** start of Exercise material **

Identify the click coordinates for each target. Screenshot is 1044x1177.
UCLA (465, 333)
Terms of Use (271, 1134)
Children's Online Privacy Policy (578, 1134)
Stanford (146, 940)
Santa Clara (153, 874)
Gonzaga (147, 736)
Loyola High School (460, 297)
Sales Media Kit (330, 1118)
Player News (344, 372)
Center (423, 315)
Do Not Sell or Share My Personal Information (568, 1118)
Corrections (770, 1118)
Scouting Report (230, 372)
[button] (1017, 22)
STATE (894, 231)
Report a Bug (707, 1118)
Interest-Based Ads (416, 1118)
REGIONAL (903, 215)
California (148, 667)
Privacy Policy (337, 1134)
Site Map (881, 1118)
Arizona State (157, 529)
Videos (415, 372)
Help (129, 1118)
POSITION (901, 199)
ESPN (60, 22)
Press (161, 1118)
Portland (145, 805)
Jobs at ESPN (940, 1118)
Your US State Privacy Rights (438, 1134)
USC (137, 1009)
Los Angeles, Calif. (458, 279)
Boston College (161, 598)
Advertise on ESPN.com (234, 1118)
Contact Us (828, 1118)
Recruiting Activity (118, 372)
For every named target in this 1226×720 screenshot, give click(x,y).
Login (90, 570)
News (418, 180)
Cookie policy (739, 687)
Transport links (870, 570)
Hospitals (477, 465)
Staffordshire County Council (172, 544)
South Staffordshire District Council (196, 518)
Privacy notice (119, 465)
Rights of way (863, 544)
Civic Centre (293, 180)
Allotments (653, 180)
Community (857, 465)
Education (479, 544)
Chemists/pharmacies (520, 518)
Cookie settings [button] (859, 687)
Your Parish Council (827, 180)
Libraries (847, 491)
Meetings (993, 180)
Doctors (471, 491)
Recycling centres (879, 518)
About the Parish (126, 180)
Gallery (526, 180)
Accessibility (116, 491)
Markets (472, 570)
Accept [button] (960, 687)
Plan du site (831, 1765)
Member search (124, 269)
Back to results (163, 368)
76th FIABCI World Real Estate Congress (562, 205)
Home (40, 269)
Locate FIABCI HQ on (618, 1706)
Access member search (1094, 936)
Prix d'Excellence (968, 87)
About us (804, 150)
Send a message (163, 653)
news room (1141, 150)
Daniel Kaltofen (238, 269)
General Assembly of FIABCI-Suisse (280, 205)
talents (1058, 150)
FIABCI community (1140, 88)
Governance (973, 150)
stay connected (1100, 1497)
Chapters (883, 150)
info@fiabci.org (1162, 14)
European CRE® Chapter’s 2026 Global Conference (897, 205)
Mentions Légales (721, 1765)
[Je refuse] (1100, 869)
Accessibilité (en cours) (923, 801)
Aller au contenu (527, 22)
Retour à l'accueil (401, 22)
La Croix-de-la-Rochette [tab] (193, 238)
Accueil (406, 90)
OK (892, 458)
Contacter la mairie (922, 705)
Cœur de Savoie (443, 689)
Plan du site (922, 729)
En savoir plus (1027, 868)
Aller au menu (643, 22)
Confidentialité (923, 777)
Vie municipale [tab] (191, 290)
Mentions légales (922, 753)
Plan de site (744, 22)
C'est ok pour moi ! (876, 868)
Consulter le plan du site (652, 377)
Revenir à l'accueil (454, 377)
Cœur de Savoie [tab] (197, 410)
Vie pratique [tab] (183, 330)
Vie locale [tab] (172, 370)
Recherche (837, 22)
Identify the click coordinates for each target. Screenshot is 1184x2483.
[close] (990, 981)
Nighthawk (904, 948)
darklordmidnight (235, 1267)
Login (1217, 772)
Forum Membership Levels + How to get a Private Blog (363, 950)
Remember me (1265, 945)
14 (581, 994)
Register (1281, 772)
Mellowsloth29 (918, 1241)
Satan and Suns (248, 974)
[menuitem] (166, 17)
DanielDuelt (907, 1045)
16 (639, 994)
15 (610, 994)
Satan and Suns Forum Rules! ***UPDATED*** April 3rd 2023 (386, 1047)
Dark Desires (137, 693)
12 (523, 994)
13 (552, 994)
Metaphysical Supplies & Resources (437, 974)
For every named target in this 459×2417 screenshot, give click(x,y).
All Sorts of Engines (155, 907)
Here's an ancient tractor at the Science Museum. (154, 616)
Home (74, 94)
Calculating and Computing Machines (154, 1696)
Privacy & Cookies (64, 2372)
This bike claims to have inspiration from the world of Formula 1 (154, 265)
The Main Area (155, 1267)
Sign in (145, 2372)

** end of Exercise material **

## Problem requirements
Please edit the entries from the line with "Access member search (1094, 936)" up to and including the line with "13 (552, 994)", changing "Satan and Suns" to "Moon and Stars" and leaving everything else in those lines as it is.

## Expected answer
Access member search (1094, 936)
Prix d'Excellence (968, 87)
About us (804, 150)
Send a message (163, 653)
news room (1141, 150)
Daniel Kaltofen (238, 269)
General Assembly of FIABCI-Suisse (280, 205)
talents (1058, 150)
FIABCI community (1140, 88)
Governance (973, 150)
stay connected (1100, 1497)
Chapters (883, 150)
info@fiabci.org (1162, 14)
European CRE® Chapter’s 2026 Global Conference (897, 205)
Mentions Légales (721, 1765)
[Je refuse] (1100, 869)
Accessibilité (en cours) (923, 801)
Aller au contenu (527, 22)
Retour à l'accueil (401, 22)
La Croix-de-la-Rochette [tab] (193, 238)
Accueil (406, 90)
OK (892, 458)
Contacter la mairie (922, 705)
Cœur de Savoie (443, 689)
Plan du site (922, 729)
En savoir plus (1027, 868)
Aller au menu (643, 22)
Confidentialité (923, 777)
Vie municipale [tab] (191, 290)
Mentions légales (922, 753)
Plan de site (744, 22)
C'est ok pour moi ! (876, 868)
Consulter le plan du site (652, 377)
Revenir à l'accueil (454, 377)
Cœur de Savoie [tab] (197, 410)
Vie pratique [tab] (183, 330)
Vie locale [tab] (172, 370)
Recherche (837, 22)
Identify the click coordinates for each target. Screenshot is 1184x2483.
[close] (990, 981)
Nighthawk (904, 948)
darklordmidnight (235, 1267)
Login (1217, 772)
Forum Membership Levels + How to get a Private Blog (363, 950)
Remember me (1265, 945)
14 (581, 994)
Register (1281, 772)
Mellowsloth29 (918, 1241)
Moon and Stars (248, 974)
[menuitem] (166, 17)
DanielDuelt (907, 1045)
16 (639, 994)
15 (610, 994)
Moon and Stars Forum Rules! ***UPDATED*** April 3rd 2023 (386, 1047)
Dark Desires (137, 693)
12 (523, 994)
13 (552, 994)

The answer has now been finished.